Data to use:

--

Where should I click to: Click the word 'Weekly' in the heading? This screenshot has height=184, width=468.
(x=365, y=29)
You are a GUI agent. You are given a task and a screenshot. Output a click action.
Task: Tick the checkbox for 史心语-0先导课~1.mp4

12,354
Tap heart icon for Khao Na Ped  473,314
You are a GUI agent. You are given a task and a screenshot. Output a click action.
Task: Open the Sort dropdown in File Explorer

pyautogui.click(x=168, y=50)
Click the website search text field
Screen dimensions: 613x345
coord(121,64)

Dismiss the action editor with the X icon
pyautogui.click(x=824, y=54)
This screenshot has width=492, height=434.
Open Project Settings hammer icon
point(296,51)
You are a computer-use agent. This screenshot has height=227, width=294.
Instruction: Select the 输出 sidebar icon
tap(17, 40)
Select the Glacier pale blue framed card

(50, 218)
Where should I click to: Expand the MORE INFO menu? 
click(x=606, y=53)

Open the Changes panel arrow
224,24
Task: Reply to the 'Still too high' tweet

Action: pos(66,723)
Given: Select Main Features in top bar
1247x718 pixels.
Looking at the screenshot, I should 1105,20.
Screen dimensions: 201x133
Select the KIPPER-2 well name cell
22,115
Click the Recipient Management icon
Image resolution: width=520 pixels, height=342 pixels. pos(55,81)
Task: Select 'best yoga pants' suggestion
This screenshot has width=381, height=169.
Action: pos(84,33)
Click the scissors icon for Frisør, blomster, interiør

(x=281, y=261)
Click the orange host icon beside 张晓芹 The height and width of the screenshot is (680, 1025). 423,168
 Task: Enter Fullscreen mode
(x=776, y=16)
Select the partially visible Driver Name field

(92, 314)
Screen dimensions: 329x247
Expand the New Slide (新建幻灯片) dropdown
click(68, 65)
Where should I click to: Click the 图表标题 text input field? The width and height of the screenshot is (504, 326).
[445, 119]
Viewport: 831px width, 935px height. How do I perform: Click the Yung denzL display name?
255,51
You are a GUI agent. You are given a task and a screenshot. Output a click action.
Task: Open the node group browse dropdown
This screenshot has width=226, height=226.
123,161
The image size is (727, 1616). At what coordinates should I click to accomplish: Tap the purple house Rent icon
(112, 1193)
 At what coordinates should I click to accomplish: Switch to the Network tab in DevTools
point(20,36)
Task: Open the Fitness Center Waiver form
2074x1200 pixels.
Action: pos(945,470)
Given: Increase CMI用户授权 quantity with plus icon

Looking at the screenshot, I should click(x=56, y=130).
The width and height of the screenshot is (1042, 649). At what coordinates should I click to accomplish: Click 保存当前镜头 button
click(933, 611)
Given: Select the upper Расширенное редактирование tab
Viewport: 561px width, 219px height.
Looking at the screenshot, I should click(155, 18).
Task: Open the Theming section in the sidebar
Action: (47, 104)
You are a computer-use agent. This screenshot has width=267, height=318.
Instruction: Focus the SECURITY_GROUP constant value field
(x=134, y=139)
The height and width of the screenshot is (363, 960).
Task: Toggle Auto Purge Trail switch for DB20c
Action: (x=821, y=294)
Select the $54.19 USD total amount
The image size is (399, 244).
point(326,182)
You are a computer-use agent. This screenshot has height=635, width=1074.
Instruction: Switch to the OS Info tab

--

Task description: When you repeat the data, keep each line exactly as given.

Task answer:
Where should I click to: Click the word 'Weekly' in the heading? This screenshot has height=184, width=468.
(x=365, y=29)
You are a GUI agent. You are given a task and a screenshot. Output a click action.
Task: Tick the checkbox for 史心语-0先导课~1.mp4

12,354
Tap heart icon for Khao Na Ped  473,314
You are a GUI agent. You are given a task and a screenshot. Output a click action.
Task: Open the Sort dropdown in File Explorer

pyautogui.click(x=168, y=50)
Click the website search text field
Screen dimensions: 613x345
coord(121,64)

Dismiss the action editor with the X icon
pyautogui.click(x=824, y=54)
This screenshot has width=492, height=434.
Open Project Settings hammer icon
point(296,51)
You are a computer-use agent. This screenshot has height=227, width=294.
Instruction: Select the 输出 sidebar icon
tap(17, 40)
Select the Glacier pale blue framed card

(50, 218)
Where should I click to: Expand the MORE INFO menu? 
click(x=606, y=53)

Open the Changes panel arrow
224,24
Task: Reply to the 'Still too high' tweet

Action: pos(66,723)
Given: Select Main Features in top bar
1247x718 pixels.
Looking at the screenshot, I should 1105,20.
Screen dimensions: 201x133
Select the KIPPER-2 well name cell
22,115
Click the Recipient Management icon
Image resolution: width=520 pixels, height=342 pixels. pos(55,81)
Task: Select 'best yoga pants' suggestion
This screenshot has width=381, height=169.
Action: pos(84,33)
Click the scissors icon for Frisør, blomster, interiør

(x=281, y=261)
Click the orange host icon beside 张晓芹 The height and width of the screenshot is (680, 1025). 423,168
 Task: Enter Fullscreen mode
(x=776, y=16)
Select the partially visible Driver Name field

(92, 314)
Screen dimensions: 329x247
Expand the New Slide (新建幻灯片) dropdown
click(68, 65)
Where should I click to: Click the 图表标题 text input field? The width and height of the screenshot is (504, 326).
[445, 119]
Viewport: 831px width, 935px height. How do I perform: Click the Yung denzL display name?
255,51
You are a GUI agent. You are given a task and a screenshot. Output a click action.
Task: Open the node group browse dropdown
This screenshot has width=226, height=226.
123,161
The image size is (727, 1616). At what coordinates should I click to accomplish: Tap the purple house Rent icon
(112, 1193)
 At what coordinates should I click to accomplish: Switch to the Network tab in DevTools
point(20,36)
Task: Open the Fitness Center Waiver form
2074x1200 pixels.
Action: pos(945,470)
Given: Increase CMI用户授权 quantity with plus icon

Looking at the screenshot, I should click(x=56, y=130).
The width and height of the screenshot is (1042, 649). At what coordinates should I click to accomplish: Click 保存当前镜头 button
click(933, 611)
Given: Select the upper Расширенное редактирование tab
Viewport: 561px width, 219px height.
Looking at the screenshot, I should click(155, 18).
Task: Open the Theming section in the sidebar
Action: (47, 104)
You are a computer-use agent. This screenshot has width=267, height=318.
Instruction: Focus the SECURITY_GROUP constant value field
(x=134, y=139)
The height and width of the screenshot is (363, 960).
Task: Toggle Auto Purge Trail switch for DB20c
Action: (x=821, y=294)
Select the $54.19 USD total amount
The image size is (399, 244).
point(326,182)
You are a computer-use agent. This screenshot has height=635, width=1074.
Instruction: Switch to the OS Info tab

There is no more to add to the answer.